不動庵 碧眼録

武芸と禅を中心に日々想うままに徒然と綴っております。

父の日のプレゼントは拈華微笑

昨日、妻子はキッザニアへ、私は友人と埼玉北部の町へ行きました。

結局帰宅したのは夜の7時。妻子はすでに帰宅していました。

玄関に入るや否や息子は先日集めた自宅前のヤマモモが悪くなってきていることと、今落ちているヤマモモなら鮮度は高いと言うことを言い出し、休む間もなく再度、箒とちりとりを持って、自宅前のヤマモモを採取しました。

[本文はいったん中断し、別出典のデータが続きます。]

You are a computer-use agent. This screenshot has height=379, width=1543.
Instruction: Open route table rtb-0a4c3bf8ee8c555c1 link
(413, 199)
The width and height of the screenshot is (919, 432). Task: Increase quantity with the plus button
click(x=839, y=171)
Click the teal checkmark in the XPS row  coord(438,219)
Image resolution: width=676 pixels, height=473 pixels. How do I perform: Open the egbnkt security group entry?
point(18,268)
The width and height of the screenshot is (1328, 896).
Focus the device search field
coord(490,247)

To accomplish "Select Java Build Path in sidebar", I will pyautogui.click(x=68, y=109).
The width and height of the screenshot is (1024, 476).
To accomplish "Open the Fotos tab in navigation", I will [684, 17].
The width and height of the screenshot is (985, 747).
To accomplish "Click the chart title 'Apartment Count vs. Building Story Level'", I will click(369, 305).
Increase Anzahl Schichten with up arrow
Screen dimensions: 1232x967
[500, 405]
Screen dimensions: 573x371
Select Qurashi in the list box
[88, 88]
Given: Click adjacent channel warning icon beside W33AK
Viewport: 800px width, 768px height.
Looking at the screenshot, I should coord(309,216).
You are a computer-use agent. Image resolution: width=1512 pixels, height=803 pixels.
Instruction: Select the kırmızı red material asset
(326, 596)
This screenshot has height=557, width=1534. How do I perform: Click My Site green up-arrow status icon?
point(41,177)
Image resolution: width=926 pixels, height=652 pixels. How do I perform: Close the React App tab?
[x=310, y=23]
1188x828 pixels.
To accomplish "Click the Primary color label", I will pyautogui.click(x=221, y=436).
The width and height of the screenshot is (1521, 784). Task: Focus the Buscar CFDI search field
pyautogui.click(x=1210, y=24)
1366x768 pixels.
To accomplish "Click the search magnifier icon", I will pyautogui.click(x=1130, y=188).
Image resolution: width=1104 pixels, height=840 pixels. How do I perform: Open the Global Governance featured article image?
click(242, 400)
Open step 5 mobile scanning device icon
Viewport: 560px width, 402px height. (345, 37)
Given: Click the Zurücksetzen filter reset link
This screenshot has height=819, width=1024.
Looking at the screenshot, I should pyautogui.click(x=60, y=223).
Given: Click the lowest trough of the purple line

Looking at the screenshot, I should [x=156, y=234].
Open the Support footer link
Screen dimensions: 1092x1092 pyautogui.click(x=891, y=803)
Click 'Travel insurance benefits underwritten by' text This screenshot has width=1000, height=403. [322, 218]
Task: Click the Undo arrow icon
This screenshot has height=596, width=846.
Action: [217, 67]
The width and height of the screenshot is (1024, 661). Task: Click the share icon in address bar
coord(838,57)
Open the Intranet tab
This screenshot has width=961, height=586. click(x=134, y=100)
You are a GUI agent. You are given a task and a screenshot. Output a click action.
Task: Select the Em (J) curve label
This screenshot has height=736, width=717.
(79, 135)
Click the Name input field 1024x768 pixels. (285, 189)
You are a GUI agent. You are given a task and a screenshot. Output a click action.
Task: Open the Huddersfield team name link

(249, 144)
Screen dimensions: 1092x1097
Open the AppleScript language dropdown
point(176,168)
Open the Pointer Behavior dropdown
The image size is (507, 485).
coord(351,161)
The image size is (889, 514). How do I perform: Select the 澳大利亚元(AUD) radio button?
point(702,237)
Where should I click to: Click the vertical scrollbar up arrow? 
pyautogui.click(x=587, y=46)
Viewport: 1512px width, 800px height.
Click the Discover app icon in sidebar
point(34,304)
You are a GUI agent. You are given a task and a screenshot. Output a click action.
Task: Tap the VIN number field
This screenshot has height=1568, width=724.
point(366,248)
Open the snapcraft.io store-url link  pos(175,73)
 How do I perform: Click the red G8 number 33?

どの程度採取すればよいのか分からなかったので、ボールやざるで4杯分。結構な量ですが、石畳の上に落ちているので痛んでしまっているものもあり、その4杯分を全部、手作業でより分けました。

息子もキッザニアに行ったのでクタクタに疲れているはずです。途中何度も目をこすったり目を閉じたり。私が「後はやっておくから」と言うと「最後までやらなきゃ、最後までやったっていう達成感が大事なんだよ」と強い口調で言い張りました。私も行事をこなしてきたのでかなり疲れていました。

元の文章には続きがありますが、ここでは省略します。